■ SOURCE:
Improving Your Meshing with Partitioning
Often, the most tedious step of finite element modeling is subdividing your CAD geometry into a finite element mesh. This step, usually just called meshing, can sometimes be fully automated. More often, however, the careful finite element analyst will want to semi-manually create their meshes. Although this does require more work, sometimes there are significant advantages in doing so. In this blog entry, we will look at one of the key manual meshing techniques: the concept of geometric partitioning.
How Does the Meshing Algorithm Work?
Let’s start by giving a very conceptual introduction to how a 3D CAD geometry is meshed when you use the default mesh settings in COMSOL Multiphysics. The default mesh settings will always use a Free Tetrahedral mesh to discretize an arbitrary volume into smaller elements. Tetrahedral elements (tets) are the default element type because any geometry, no matter how topologically complex, can be subdivided and approximated as tets. Within this article, we will only discuss free tetrahedral meshing, although there are situations when other types of meshes can be more appropriate, as discussed here.

■ SUPPLIED INFORMATION:
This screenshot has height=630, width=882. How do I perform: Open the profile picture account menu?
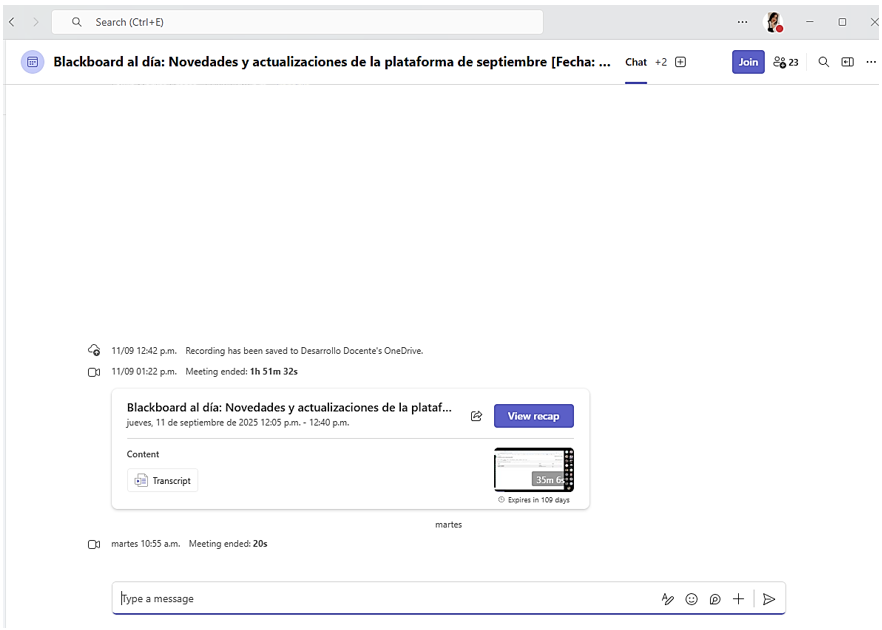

■ SHORT EXERCISE 1: In the opening paragraph of the meshing article, directly below its title, list in order of appearance each word or phrase that expresses how often something happens.
■ SHORT EXERCISE 2: Proceed with the article on meshing and geometric partitioning from the point at which it stops.

■ TASK OUTPUT 1: Often, usually, sometimes, More often, sometimes

■ TASK OUTPUT 2:
A cylinder (left) is meshed with triangular elements (grey) on the surface and the tetrahedral meshing algorithm subdivides the volume with tets (cyan). The ends are omitted for clarity.
At a conceptual level, the tetrahedral meshing algorithm begins by applying a triangular mesh to all of the faces of the volume that you want to mesh. The volume is then subdivided into tetrahedra, such that each triangle on the boundary is respected and the size and shape of the tetrahedra inside the volume meets the specified size and growth criteria. If you get the error message “Failed to respect boundary element edge on geometry face” or similar, it is because the shape of the tetrahedra became too distorted during this process.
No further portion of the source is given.